This comedy is about two dumb blondes who accidentally stumble into being Deep Throat – the leak who blew open Watergate and ended Richard Nixon’s presidency – and it is kind of inexplicable. It came out in 1999, meaning that when it was in theaters the people who were old enough to remember Watergate would have been in their thirties, which is far too old to be interested in such a goofy trifle, and the people who were the right age for such it’s antics would have barely any knowledge of or interest in Richard Nixon. So who was this movie for?
This is not a knock on it, necessarily. The movie is charming, and as someone who likes light comedies and is fascinated with Nixon it was right up my alley. But I’m also a weirdo, and the combination that the film is trying to pull off is so inexplicable that I couldn’t stop thinking about how bizarre it is that this movie got made.
And not only did it get made, it got made with top shelf talent. Two of the Kids in the Hall are there, as well as at least four members of Saturday Night Live, before you get to the two leads – Kirsten Dunst and Michele Williams, both of whom went on to do a lot bigger movies after this. But what attracted all of these people to this script? It’s pleasant, but not laugh out loud funny; as enjoyable as the idea of feeding Nixon pot-brownies is, it isn’t the most outrageous joke imaginable.

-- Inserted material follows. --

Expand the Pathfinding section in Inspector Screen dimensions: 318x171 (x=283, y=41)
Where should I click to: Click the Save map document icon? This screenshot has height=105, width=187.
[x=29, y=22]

Still, I’m glad that this exists. In fact, I kind of wish more movies like this existed. I would really like to see a whole series of them, where dumb blondes infiltrate Teddy Roosevelt’s White House and have to keep him from murdering every animal on the African plains, or where they have to teach Woodrow Wilson to be less of a racist. I don’t think those movies will ever get made, but I can at least dream.